THE DATA:
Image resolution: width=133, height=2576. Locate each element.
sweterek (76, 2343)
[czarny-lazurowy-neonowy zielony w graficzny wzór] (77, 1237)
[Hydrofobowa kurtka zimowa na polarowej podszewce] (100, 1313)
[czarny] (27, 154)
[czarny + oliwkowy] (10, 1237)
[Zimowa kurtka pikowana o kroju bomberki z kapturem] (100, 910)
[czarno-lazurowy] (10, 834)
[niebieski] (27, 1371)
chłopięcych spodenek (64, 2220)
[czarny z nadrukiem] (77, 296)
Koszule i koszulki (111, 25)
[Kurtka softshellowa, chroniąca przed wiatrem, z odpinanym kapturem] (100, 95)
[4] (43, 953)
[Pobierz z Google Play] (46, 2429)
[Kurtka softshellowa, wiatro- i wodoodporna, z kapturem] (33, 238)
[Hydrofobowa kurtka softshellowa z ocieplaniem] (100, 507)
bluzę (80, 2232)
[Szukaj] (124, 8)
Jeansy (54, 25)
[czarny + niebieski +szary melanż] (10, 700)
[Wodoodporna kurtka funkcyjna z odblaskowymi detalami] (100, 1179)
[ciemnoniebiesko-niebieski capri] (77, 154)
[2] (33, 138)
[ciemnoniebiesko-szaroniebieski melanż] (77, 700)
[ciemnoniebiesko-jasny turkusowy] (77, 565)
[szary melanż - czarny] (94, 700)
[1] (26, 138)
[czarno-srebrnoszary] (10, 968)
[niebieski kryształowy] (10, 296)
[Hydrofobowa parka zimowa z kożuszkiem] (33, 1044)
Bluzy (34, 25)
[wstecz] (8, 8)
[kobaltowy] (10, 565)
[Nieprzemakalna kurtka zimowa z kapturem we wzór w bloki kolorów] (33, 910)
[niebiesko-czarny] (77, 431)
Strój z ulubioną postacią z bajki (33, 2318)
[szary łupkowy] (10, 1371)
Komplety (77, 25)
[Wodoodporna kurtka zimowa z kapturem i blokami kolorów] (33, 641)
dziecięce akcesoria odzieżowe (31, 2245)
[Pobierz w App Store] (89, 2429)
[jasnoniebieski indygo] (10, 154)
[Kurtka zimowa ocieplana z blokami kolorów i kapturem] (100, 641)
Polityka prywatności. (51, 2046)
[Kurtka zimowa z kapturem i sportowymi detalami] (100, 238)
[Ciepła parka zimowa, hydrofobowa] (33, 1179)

WHAT IS REQUIRED: Set down all the entries again, word for word.

EXERCISE OUTPUT:
Image resolution: width=133, height=2576. Locate each element.
sweterek (76, 2343)
[czarny-lazurowy-neonowy zielony w graficzny wzór] (77, 1237)
[Hydrofobowa kurtka zimowa na polarowej podszewce] (100, 1313)
[czarny] (27, 154)
[czarny + oliwkowy] (10, 1237)
[Zimowa kurtka pikowana o kroju bomberki z kapturem] (100, 910)
[czarno-lazurowy] (10, 834)
[niebieski] (27, 1371)
chłopięcych spodenek (64, 2220)
[czarny z nadrukiem] (77, 296)
Koszule i koszulki (111, 25)
[Kurtka softshellowa, chroniąca przed wiatrem, z odpinanym kapturem] (100, 95)
[4] (43, 953)
[Pobierz z Google Play] (46, 2429)
[Kurtka softshellowa, wiatro- i wodoodporna, z kapturem] (33, 238)
[Hydrofobowa kurtka softshellowa z ocieplaniem] (100, 507)
bluzę (80, 2232)
[Szukaj] (124, 8)
Jeansy (54, 25)
[czarny + niebieski +szary melanż] (10, 700)
[Wodoodporna kurtka funkcyjna z odblaskowymi detalami] (100, 1179)
[ciemnoniebiesko-niebieski capri] (77, 154)
[2] (33, 138)
[ciemnoniebiesko-szaroniebieski melanż] (77, 700)
[ciemnoniebiesko-jasny turkusowy] (77, 565)
[szary melanż - czarny] (94, 700)
[1] (26, 138)
[czarno-srebrnoszary] (10, 968)
[niebieski kryształowy] (10, 296)
[Hydrofobowa parka zimowa z kożuszkiem] (33, 1044)
Bluzy (34, 25)
[wstecz] (8, 8)
[kobaltowy] (10, 565)
[Nieprzemakalna kurtka zimowa z kapturem we wzór w bloki kolorów] (33, 910)
[niebiesko-czarny] (77, 431)
Strój z ulubioną postacią z bajki (33, 2318)
[szary łupkowy] (10, 1371)
Komplety (77, 25)
[Wodoodporna kurtka zimowa z kapturem i blokami kolorów] (33, 641)
dziecięce akcesoria odzieżowe (31, 2245)
[Pobierz w App Store] (89, 2429)
[jasnoniebieski indygo] (10, 154)
[Kurtka zimowa ocieplana z blokami kolorów i kapturem] (100, 641)
Polityka prywatności. (51, 2046)
[Kurtka zimowa z kapturem i sportowymi detalami] (100, 238)
[Ciepła parka zimowa, hydrofobowa] (33, 1179)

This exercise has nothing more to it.